Written in a personable style, Fewer draws in the reader with atmospheric descriptions of the February “Frogfest” and the birdlife: “redwings flowed like a grey-brown cloud...”; “sparrowhawks, gulls and crows … involved in spectacular aerobatics, like a battle between fighter planes”.

His circumnavigations cover everything from the panoramic to the particular and he misses nothing, right down to the water boatmen and whirligig beetles of the South Pond. The result is a masterclass in how to closely observe the world of one small hillside, all enhanced by his delightful sketches and colour photographs.

Exploring limestone

Staying with the outdoors, The Breathing Burren by Gordon D’Arcy (Collins Press, €24.99) is based on 30 years of exploring the limestone pavement. Books on the Burren abound but D’Arcy has a track record of writing about it in an accessible and insightful way. Twenty-five years ago his natural history study opened up this enigmatic area and it remains a place about which visitors have an insatiable appetite.

D’Arcy admits to an “infatuation” with it, describing his compendium as a work of salutation. His evocative writing gives space to what he calls “the aesthetic, the apocryphal and the mildly philosophical”, and is complemented by his appealing watercolour drawings of wild flowers and the landscape.

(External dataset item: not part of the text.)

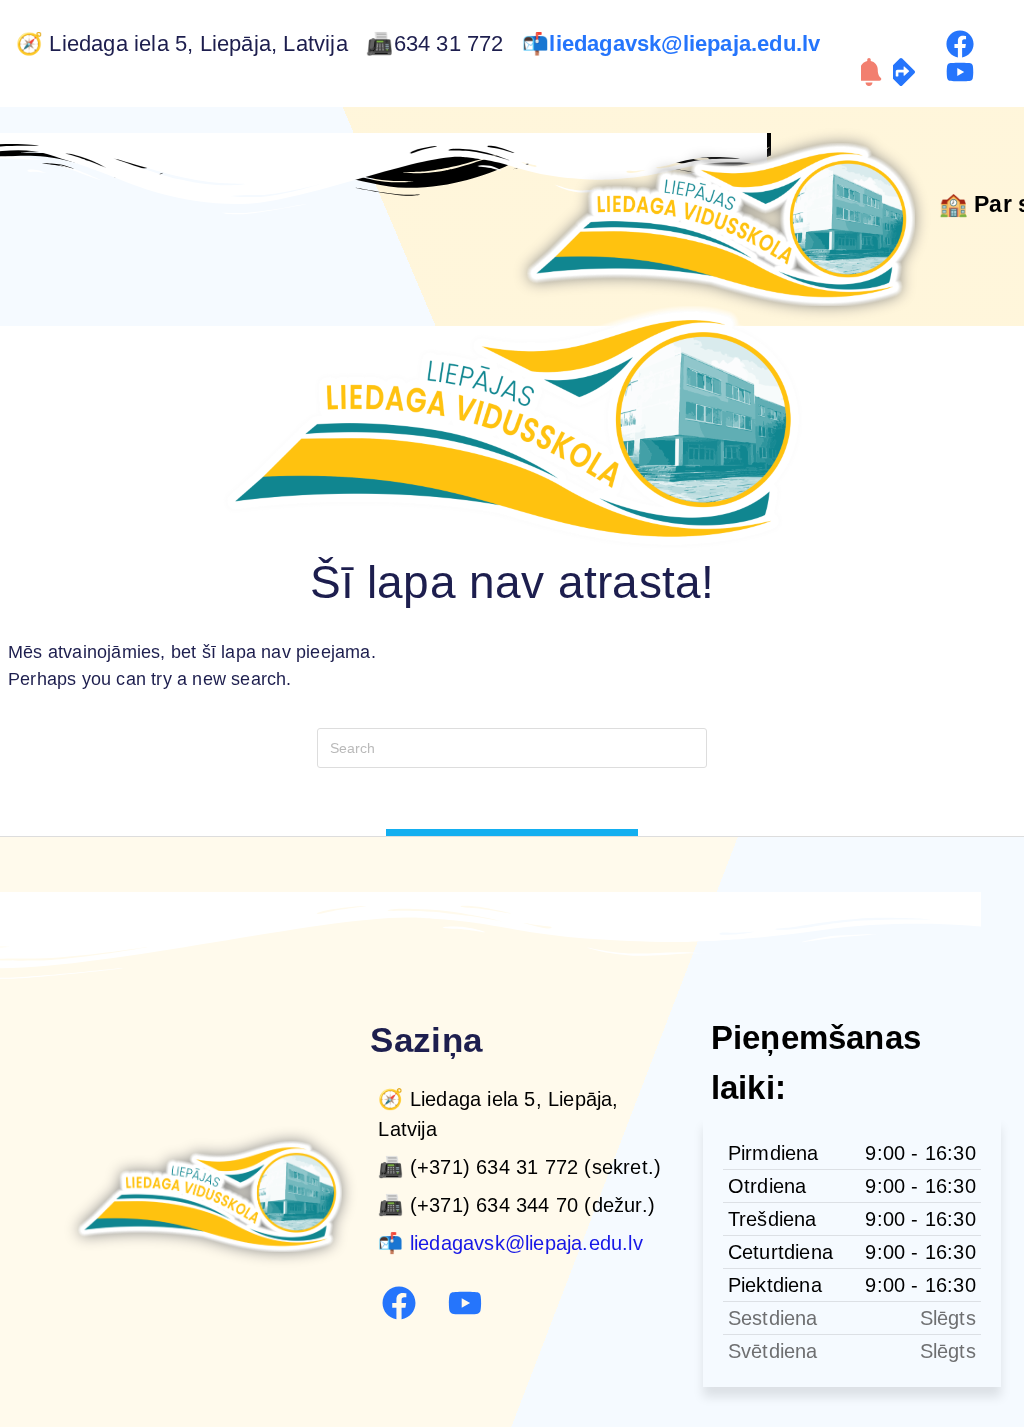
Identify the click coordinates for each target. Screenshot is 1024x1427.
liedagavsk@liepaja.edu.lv (687, 44)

In his endlessly informative ramblings, he captures the genius loci, whether witnessing the mass hatch of the mayflies at Lough Bunny and their mating dance, or the first glimpse of a spring gentian after a grey winter. Through his friendship with scholars and “floral buffs”, he brings out their shared interest in topophilia. An unashamed tribute to the Burren and its enduring beauty, this handsome book is a love letter to a place that keeps giving.

Human geography

Celebrating landscape is also the theme of Living Locally by Erica Van Horn (Uniform Books, €12), an American woman’s portrayal of living near the Knockmealdowns in south Tipperary. Van Horn’s book covers five years, concentrating on the minutiae of her patch and its human geography.

She delights in colloquialisms, pishoguery and vivid expressions: Shallykabulies are snails, Mother of Household is a Tipperary apple, the Cock’s Step equates to the amount of extra daylight after the winter solstice, while if someone is “Walking the Houses”, it means they are checking the outbuildings are secure. Many neighbours are described by their local names and we meet May the Halfway, Mickey the Boxer, Tom Smoke, and John the Post.

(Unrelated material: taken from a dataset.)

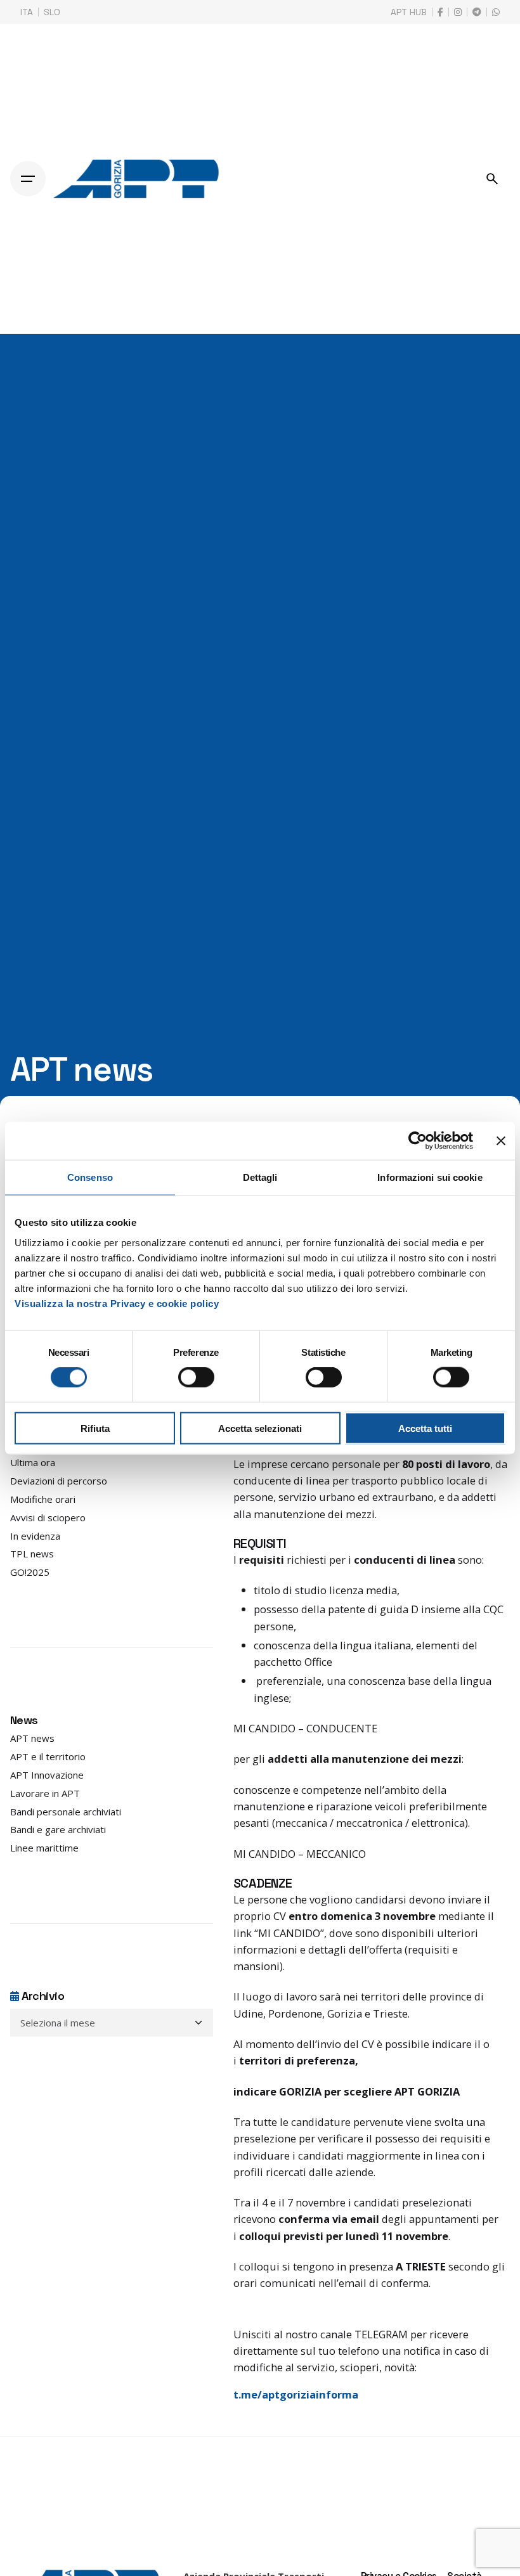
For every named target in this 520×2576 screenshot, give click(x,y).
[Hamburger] (28, 178)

Mini-dramas, such as finding a dead mouse in the wine cupboard, helping control a cattle breakout, or dealing with the hardships of frozen pipes in winter are recounted. The author does not shy away from the darker side of rural life since her diary includes detail of suicides and the murder of a local girl.

Training soldiers

The Curragh Camp in Kildare has played a significant part in shaping Irish history. In Soldiers of the Short Grass, A History of the Curragh Camp (Merrion Press, €15) Dan Harvey covers a wide spectrum of topics since its establishment in 1855 to train soldiers for the Crimean War. As a military landmark, the Curragh became a battlefield training ground for many other wars in the late 19th and early 20th century.

Twelve crisply written chapters – six when the camp was under British rule, and six from the Irish Civil War – deal with specific periods. The early ones delve into military tactics, training in the British army in the Victorian era, and the War of Independence, while the second half considers the Civil War, the State of Emergency and the Irish Army’s present day international role in overseas UN peacekeeping operations. The author describes this new departure as a farsighted decision by taoiseach Seán Lemass and sees it as the single most significant development in the history of the Defence Forces since the foundation of the state.

Paul Clements is the author of “Wandering Ireland’s Wild Atlantic Way: From Banba’s Crown to World’s End”, published by the Collins Press.